Data for the task:
━━━━━━━━━━━━━━━━
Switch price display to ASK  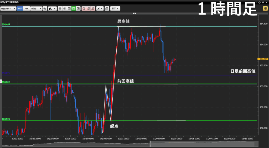[x=27, y=8]
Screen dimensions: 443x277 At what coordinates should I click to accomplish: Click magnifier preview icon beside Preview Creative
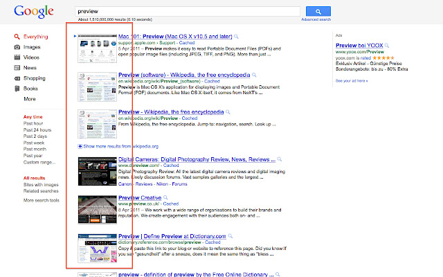167,197
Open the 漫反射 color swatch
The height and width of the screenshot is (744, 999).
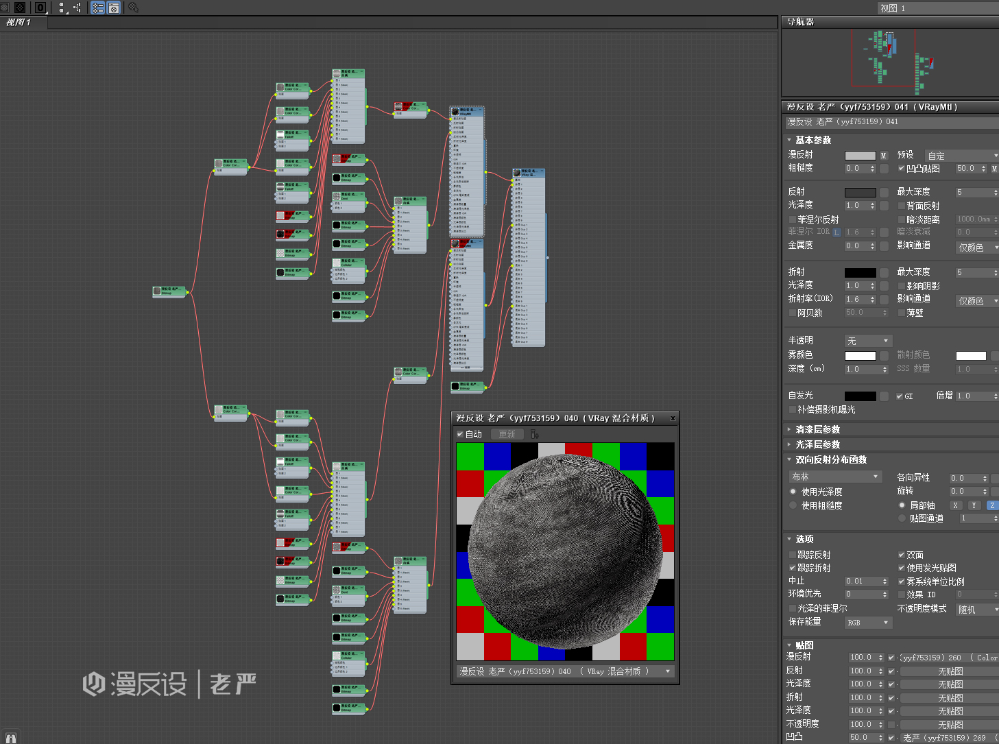click(860, 156)
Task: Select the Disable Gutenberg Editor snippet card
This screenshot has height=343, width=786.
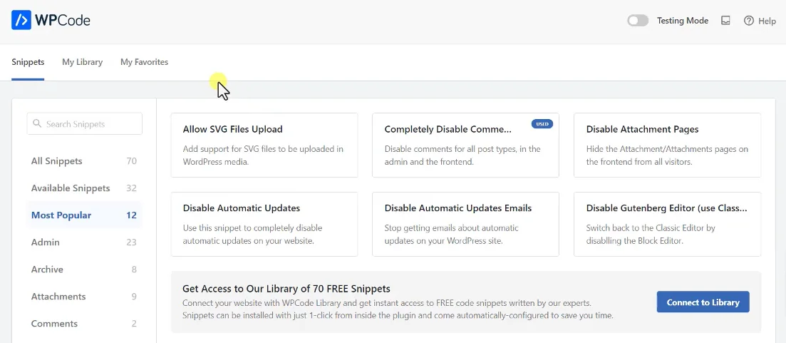Action: point(667,224)
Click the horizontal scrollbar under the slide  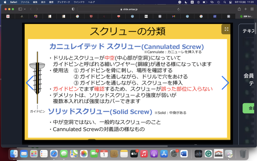tap(100, 146)
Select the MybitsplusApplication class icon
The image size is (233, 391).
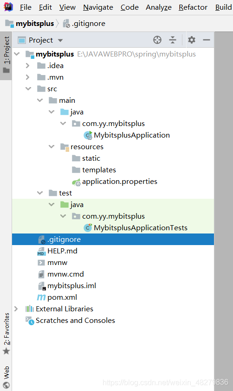[88, 135]
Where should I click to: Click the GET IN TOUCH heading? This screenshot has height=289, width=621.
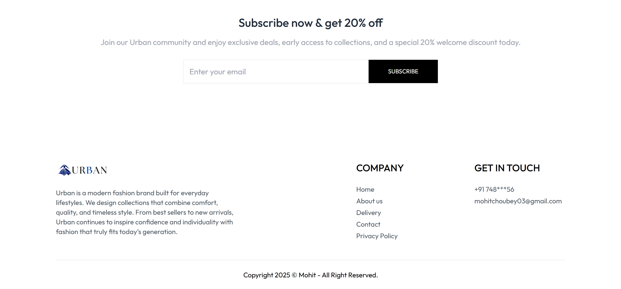pyautogui.click(x=507, y=168)
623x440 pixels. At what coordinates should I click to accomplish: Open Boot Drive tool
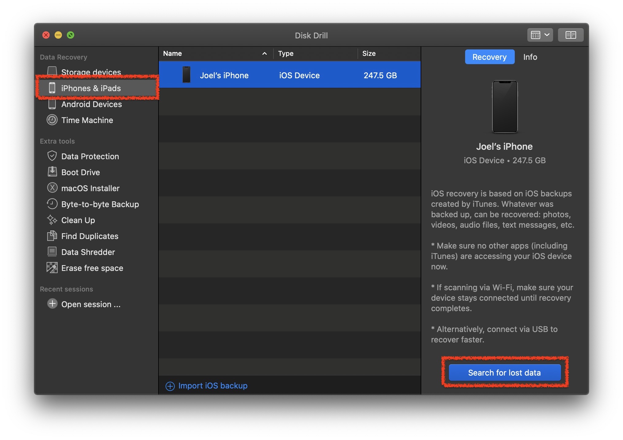[x=80, y=172]
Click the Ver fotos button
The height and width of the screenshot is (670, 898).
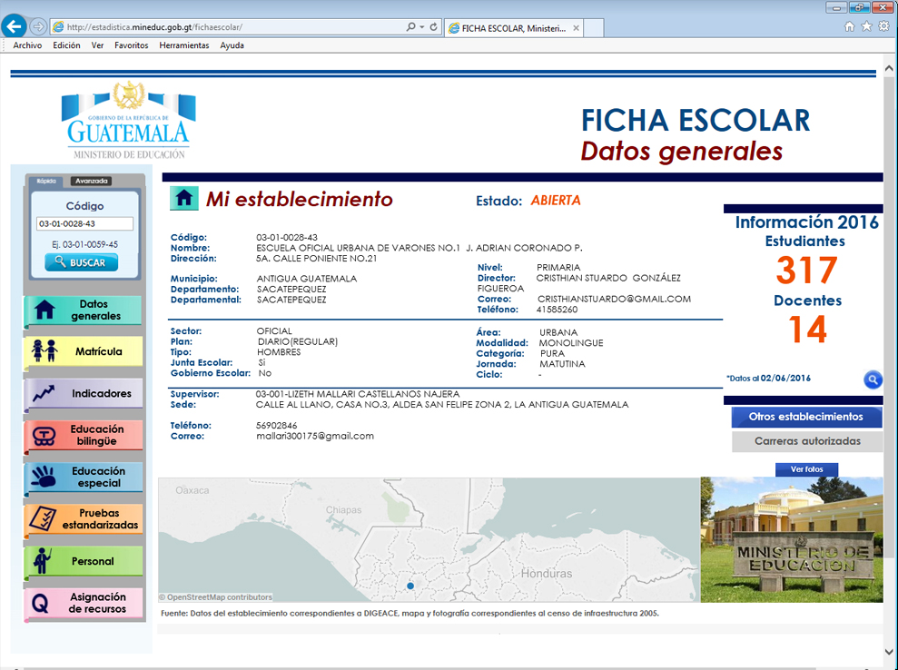coord(806,469)
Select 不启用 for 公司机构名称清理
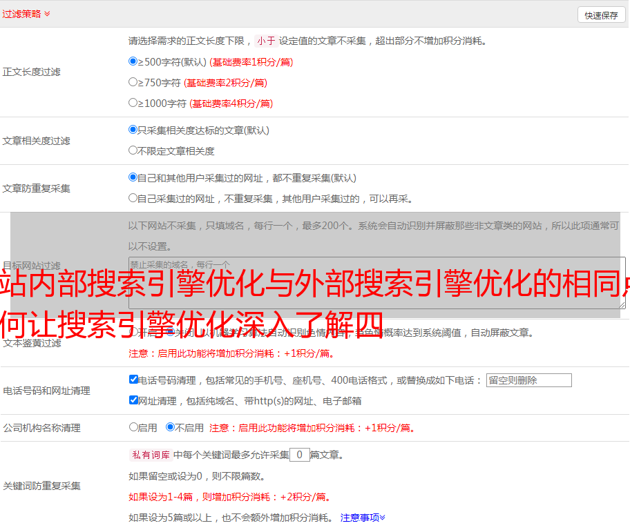The width and height of the screenshot is (630, 530). (170, 427)
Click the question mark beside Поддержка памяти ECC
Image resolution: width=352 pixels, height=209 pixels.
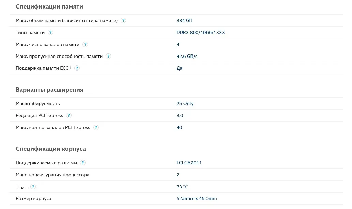coord(77,68)
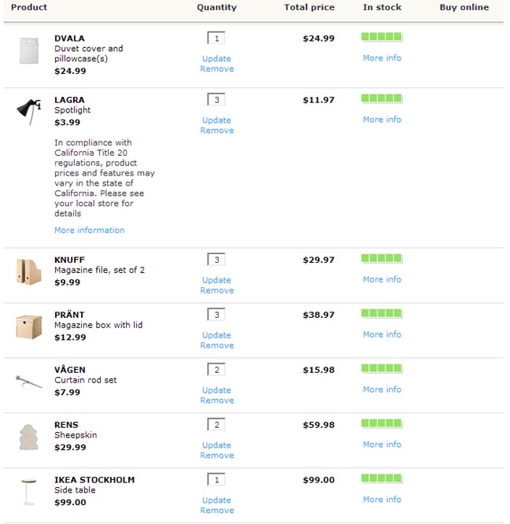Remove the IKEA STOCKHOLM side table
The image size is (510, 524).
click(216, 511)
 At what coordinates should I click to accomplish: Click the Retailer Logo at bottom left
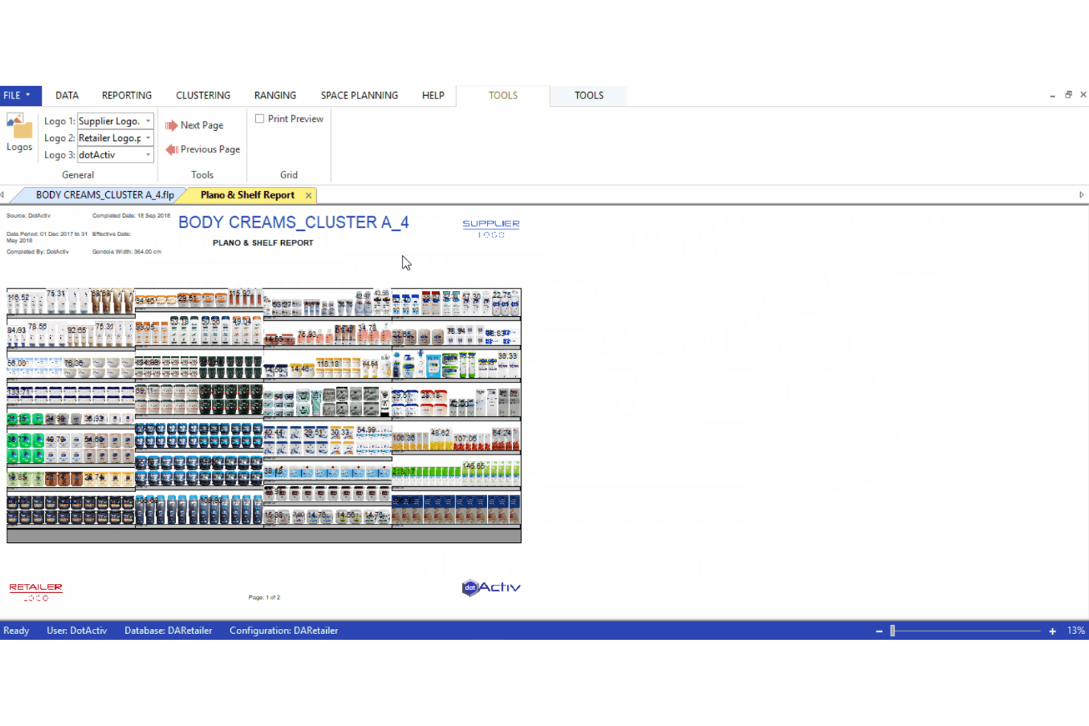pyautogui.click(x=35, y=591)
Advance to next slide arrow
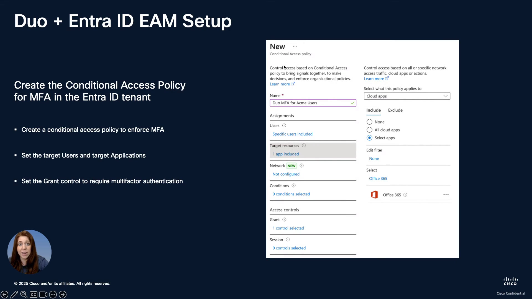Image resolution: width=532 pixels, height=299 pixels. 63,295
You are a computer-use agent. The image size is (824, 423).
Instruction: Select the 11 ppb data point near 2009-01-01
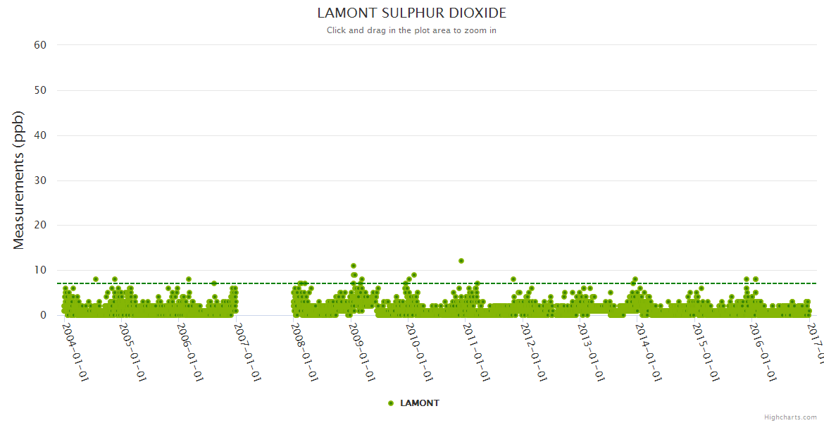click(354, 266)
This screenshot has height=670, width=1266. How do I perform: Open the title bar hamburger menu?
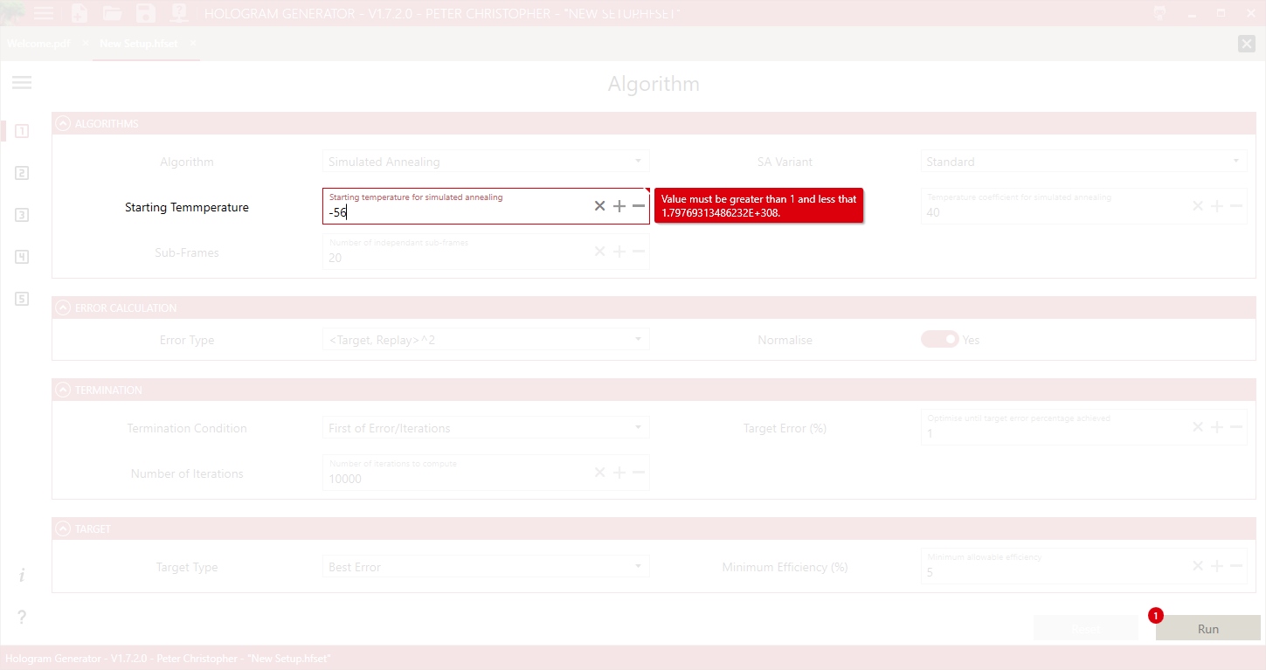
━━━━━━━━━━━━━━━━
Required work: Nothing but the lines from the line containing "Where should I" through the end of the data, both ends included, is to be reproduced, exactly as written and without the pictures.

Output of the exercise:
Where should I click to: Click the GET IN TOUCH heading? This screenshot has height=289, width=621.
pyautogui.click(x=507, y=168)
623x440 pixels. At what coordinates should I click to accomplish: Open Boot Drive tool
[x=80, y=172]
Click the Ver fotos button
The height and width of the screenshot is (670, 898).
coord(806,469)
Select 不启用 for 公司机构名称清理
The width and height of the screenshot is (630, 530). (170, 427)
Click the question mark beside Поддержка памяти ECC
Image resolution: width=352 pixels, height=209 pixels.
coord(77,68)
Remove the IKEA STOCKHOLM side table
The image size is (510, 524).
click(216, 511)
 At what coordinates should I click to accomplish: Click the Retailer Logo at bottom left
pyautogui.click(x=35, y=591)
Advance to next slide arrow
Image resolution: width=532 pixels, height=299 pixels. 63,295
You are a computer-use agent. The image size is (824, 423).
Instruction: Select the 11 ppb data point near 2009-01-01
click(354, 266)
This screenshot has height=670, width=1266. How do I perform: Open the title bar hamburger menu?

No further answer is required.